● **Dataset records**:
----------------------------------------

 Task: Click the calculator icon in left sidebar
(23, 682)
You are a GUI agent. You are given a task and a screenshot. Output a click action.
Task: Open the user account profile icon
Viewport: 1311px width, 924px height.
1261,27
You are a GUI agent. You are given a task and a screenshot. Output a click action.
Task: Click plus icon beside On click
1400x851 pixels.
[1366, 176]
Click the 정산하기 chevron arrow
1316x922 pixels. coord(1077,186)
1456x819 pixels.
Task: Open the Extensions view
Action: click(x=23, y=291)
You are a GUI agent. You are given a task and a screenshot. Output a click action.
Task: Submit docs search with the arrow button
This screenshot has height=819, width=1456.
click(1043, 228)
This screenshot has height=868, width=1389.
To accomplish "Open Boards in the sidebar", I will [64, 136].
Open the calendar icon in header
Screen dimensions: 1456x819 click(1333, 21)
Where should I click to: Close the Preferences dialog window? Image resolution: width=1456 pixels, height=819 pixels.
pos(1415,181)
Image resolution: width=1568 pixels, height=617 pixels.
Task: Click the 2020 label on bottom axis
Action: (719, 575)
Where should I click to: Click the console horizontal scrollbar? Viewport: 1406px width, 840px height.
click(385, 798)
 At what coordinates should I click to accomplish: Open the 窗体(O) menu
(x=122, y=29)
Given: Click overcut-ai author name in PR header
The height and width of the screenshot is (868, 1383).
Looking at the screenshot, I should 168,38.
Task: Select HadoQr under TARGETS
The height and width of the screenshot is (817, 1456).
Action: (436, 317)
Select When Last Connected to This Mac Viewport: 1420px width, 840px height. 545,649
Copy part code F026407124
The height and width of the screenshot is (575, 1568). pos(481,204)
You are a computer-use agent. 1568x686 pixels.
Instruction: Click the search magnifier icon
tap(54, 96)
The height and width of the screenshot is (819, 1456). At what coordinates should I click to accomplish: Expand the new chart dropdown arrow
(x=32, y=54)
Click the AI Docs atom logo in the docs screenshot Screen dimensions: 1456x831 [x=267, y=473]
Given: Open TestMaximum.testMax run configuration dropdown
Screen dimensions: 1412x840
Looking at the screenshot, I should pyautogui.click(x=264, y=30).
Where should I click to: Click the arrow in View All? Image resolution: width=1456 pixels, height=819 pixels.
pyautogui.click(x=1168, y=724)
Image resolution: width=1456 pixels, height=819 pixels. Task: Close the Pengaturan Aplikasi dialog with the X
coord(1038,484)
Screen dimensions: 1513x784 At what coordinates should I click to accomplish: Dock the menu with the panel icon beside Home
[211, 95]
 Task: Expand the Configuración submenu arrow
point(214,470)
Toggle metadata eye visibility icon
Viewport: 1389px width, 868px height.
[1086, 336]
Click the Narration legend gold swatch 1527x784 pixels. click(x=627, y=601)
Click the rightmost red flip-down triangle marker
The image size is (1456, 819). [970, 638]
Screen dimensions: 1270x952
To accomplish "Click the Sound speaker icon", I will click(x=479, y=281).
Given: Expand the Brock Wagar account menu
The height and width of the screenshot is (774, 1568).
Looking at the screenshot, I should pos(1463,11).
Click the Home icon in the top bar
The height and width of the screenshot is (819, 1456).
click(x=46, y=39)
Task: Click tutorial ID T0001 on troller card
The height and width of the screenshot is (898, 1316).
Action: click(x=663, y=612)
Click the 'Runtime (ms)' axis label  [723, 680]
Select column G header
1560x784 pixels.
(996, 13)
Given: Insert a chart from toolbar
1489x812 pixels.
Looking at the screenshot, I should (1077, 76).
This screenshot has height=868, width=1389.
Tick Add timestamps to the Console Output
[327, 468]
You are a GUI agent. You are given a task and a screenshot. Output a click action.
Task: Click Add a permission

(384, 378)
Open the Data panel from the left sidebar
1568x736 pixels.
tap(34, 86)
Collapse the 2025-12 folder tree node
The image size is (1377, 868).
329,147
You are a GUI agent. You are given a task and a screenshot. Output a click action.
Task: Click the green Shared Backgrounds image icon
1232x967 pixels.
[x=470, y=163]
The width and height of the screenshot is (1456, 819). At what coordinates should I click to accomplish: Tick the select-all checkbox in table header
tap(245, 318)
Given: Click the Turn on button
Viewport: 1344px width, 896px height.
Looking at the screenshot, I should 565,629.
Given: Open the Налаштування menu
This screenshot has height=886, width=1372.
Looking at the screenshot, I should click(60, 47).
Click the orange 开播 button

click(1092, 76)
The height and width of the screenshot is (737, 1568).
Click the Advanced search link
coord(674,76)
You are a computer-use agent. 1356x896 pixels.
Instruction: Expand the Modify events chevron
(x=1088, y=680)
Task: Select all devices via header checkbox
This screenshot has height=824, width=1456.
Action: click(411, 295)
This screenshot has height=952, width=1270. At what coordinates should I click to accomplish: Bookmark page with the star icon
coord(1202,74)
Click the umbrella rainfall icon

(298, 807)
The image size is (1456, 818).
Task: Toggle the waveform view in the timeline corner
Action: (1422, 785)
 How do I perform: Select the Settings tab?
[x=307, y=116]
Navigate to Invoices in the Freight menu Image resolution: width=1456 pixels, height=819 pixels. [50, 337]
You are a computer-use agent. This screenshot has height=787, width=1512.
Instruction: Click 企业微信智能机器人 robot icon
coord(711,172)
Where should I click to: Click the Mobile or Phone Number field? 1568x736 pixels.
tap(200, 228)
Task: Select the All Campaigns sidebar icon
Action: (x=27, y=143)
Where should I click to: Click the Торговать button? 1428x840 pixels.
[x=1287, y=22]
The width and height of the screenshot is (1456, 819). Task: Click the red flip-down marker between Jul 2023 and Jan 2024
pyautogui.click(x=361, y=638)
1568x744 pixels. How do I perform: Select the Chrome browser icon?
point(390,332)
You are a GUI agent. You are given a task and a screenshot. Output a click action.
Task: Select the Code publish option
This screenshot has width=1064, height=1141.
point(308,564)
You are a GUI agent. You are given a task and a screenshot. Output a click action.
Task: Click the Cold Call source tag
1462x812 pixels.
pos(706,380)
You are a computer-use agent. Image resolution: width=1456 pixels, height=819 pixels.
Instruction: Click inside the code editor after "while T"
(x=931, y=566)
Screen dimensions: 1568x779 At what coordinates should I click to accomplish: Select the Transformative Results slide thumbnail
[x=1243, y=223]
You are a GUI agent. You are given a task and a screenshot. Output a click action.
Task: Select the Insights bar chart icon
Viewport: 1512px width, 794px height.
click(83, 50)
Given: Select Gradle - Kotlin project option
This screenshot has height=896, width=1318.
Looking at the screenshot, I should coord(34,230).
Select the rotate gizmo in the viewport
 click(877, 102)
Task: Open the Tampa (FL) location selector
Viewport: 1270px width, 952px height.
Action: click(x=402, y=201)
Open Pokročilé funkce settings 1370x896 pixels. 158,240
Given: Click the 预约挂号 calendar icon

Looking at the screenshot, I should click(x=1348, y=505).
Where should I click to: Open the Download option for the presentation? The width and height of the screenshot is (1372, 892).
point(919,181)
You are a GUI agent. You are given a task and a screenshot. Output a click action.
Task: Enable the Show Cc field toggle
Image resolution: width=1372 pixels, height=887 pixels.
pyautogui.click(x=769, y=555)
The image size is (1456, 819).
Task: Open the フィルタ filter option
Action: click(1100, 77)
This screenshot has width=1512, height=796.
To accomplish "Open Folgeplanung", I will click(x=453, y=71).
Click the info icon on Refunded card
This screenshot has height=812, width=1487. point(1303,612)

----------------------------------------

● **Action item**: Reproduce the whole of the material exactly as shown.

● **Exercise answer**:
 Task: Click the calculator icon in left sidebar
(23, 682)
You are a GUI agent. You are given a task and a screenshot. Output a click action.
Task: Open the user account profile icon
Viewport: 1311px width, 924px height.
1261,27
You are a GUI agent. You are given a task and a screenshot. Output a click action.
Task: Click plus icon beside On click
1400x851 pixels.
[1366, 176]
Click the 정산하기 chevron arrow
1316x922 pixels. coord(1077,186)
1456x819 pixels.
Task: Open the Extensions view
Action: click(x=23, y=291)
You are a GUI agent. You are given a task and a screenshot. Output a click action.
Task: Submit docs search with the arrow button
This screenshot has height=819, width=1456.
click(1043, 228)
This screenshot has height=868, width=1389.
To accomplish "Open Boards in the sidebar", I will [64, 136].
Open the calendar icon in header
Screen dimensions: 1456x819 click(1333, 21)
Where should I click to: Close the Preferences dialog window? Image resolution: width=1456 pixels, height=819 pixels.
pos(1415,181)
Image resolution: width=1568 pixels, height=617 pixels.
Task: Click the 2020 label on bottom axis
Action: (719, 575)
Where should I click to: Click the console horizontal scrollbar? Viewport: 1406px width, 840px height.
click(385, 798)
 At what coordinates should I click to accomplish: Open the 窗体(O) menu
(x=122, y=29)
Given: Click overcut-ai author name in PR header
The height and width of the screenshot is (868, 1383).
Looking at the screenshot, I should 168,38.
Task: Select HadoQr under TARGETS
The height and width of the screenshot is (817, 1456).
Action: (436, 317)
Select When Last Connected to This Mac Viewport: 1420px width, 840px height. 545,649
Copy part code F026407124
The height and width of the screenshot is (575, 1568). pos(481,204)
You are a computer-use agent. 1568x686 pixels.
Instruction: Click the search magnifier icon
tap(54, 96)
The height and width of the screenshot is (819, 1456). At what coordinates should I click to accomplish: Expand the new chart dropdown arrow
(x=32, y=54)
Click the AI Docs atom logo in the docs screenshot Screen dimensions: 1456x831 [x=267, y=473]
Given: Open TestMaximum.testMax run configuration dropdown
Screen dimensions: 1412x840
Looking at the screenshot, I should pyautogui.click(x=264, y=30).
Where should I click to: Click the arrow in View All? Image resolution: width=1456 pixels, height=819 pixels.
pyautogui.click(x=1168, y=724)
Image resolution: width=1456 pixels, height=819 pixels. Task: Close the Pengaturan Aplikasi dialog with the X
coord(1038,484)
Screen dimensions: 1513x784 At what coordinates should I click to accomplish: Dock the menu with the panel icon beside Home
[211, 95]
 Task: Expand the Configuración submenu arrow
point(214,470)
Toggle metadata eye visibility icon
Viewport: 1389px width, 868px height.
[1086, 336]
Click the Narration legend gold swatch 1527x784 pixels. click(x=627, y=601)
Click the rightmost red flip-down triangle marker
The image size is (1456, 819). [970, 638]
Screen dimensions: 1270x952
To accomplish "Click the Sound speaker icon", I will click(x=479, y=281).
Given: Expand the Brock Wagar account menu
The height and width of the screenshot is (774, 1568).
Looking at the screenshot, I should pos(1463,11).
Click the Home icon in the top bar
The height and width of the screenshot is (819, 1456).
click(x=46, y=39)
Task: Click tutorial ID T0001 on troller card
The height and width of the screenshot is (898, 1316).
Action: click(x=663, y=612)
Click the 'Runtime (ms)' axis label  [723, 680]
Select column G header
1560x784 pixels.
(996, 13)
Given: Insert a chart from toolbar
1489x812 pixels.
Looking at the screenshot, I should (1077, 76).
This screenshot has height=868, width=1389.
Tick Add timestamps to the Console Output
[327, 468]
You are a GUI agent. You are given a task and a screenshot. Output a click action.
Task: Click Add a permission

(384, 378)
Open the Data panel from the left sidebar
1568x736 pixels.
tap(34, 86)
Collapse the 2025-12 folder tree node
The image size is (1377, 868).
329,147
You are a GUI agent. You are given a task and a screenshot. Output a click action.
Task: Click the green Shared Backgrounds image icon
1232x967 pixels.
[x=470, y=163]
The width and height of the screenshot is (1456, 819). At what coordinates should I click to accomplish: Tick the select-all checkbox in table header
tap(245, 318)
Given: Click the Turn on button
Viewport: 1344px width, 896px height.
Looking at the screenshot, I should 565,629.
Given: Open the Налаштування menu
This screenshot has height=886, width=1372.
Looking at the screenshot, I should click(60, 47).
Click the orange 开播 button

click(1092, 76)
The height and width of the screenshot is (737, 1568).
Click the Advanced search link
coord(674,76)
You are a computer-use agent. 1356x896 pixels.
Instruction: Expand the Modify events chevron
(x=1088, y=680)
Task: Select all devices via header checkbox
This screenshot has height=824, width=1456.
Action: click(411, 295)
This screenshot has height=952, width=1270. At what coordinates should I click to accomplish: Bookmark page with the star icon
coord(1202,74)
Click the umbrella rainfall icon

(298, 807)
The image size is (1456, 818).
Task: Toggle the waveform view in the timeline corner
Action: (1422, 785)
 How do I perform: Select the Settings tab?
[x=307, y=116]
Navigate to Invoices in the Freight menu Image resolution: width=1456 pixels, height=819 pixels. [50, 337]
You are a computer-use agent. This screenshot has height=787, width=1512.
Instruction: Click 企业微信智能机器人 robot icon
coord(711,172)
Where should I click to: Click the Mobile or Phone Number field? 1568x736 pixels.
tap(200, 228)
Task: Select the All Campaigns sidebar icon
Action: (x=27, y=143)
Where should I click to: Click the Торговать button? 1428x840 pixels.
[x=1287, y=22]
The width and height of the screenshot is (1456, 819). Task: Click the red flip-down marker between Jul 2023 and Jan 2024
pyautogui.click(x=361, y=638)
1568x744 pixels. How do I perform: Select the Chrome browser icon?
point(390,332)
You are a GUI agent. You are given a task and a screenshot. Output a click action.
Task: Select the Code publish option
This screenshot has width=1064, height=1141.
point(308,564)
You are a GUI agent. You are given a task and a screenshot. Output a click action.
Task: Click the Cold Call source tag
1462x812 pixels.
pos(706,380)
You are a computer-use agent. Image resolution: width=1456 pixels, height=819 pixels.
Instruction: Click inside the code editor after "while T"
(x=931, y=566)
Screen dimensions: 1568x779 At what coordinates should I click to accomplish: Select the Transformative Results slide thumbnail
[x=1243, y=223]
You are a GUI agent. You are given a task and a screenshot. Output a click action.
Task: Select the Insights bar chart icon
Viewport: 1512px width, 794px height.
click(83, 50)
Given: Select Gradle - Kotlin project option
This screenshot has height=896, width=1318.
Looking at the screenshot, I should coord(34,230).
Select the rotate gizmo in the viewport
 click(877, 102)
Task: Open the Tampa (FL) location selector
Viewport: 1270px width, 952px height.
Action: click(x=402, y=201)
Open Pokročilé funkce settings 1370x896 pixels. 158,240
Given: Click the 预约挂号 calendar icon

Looking at the screenshot, I should click(x=1348, y=505).
Where should I click to: Open the Download option for the presentation? The width and height of the screenshot is (1372, 892).
point(919,181)
You are a GUI agent. You are given a task and a screenshot. Output a click action.
Task: Enable the Show Cc field toggle
Image resolution: width=1372 pixels, height=887 pixels.
pyautogui.click(x=769, y=555)
The image size is (1456, 819).
Task: Open the フィルタ filter option
Action: click(1100, 77)
This screenshot has width=1512, height=796.
To accomplish "Open Folgeplanung", I will click(x=453, y=71).
Click the info icon on Refunded card
This screenshot has height=812, width=1487. point(1303,612)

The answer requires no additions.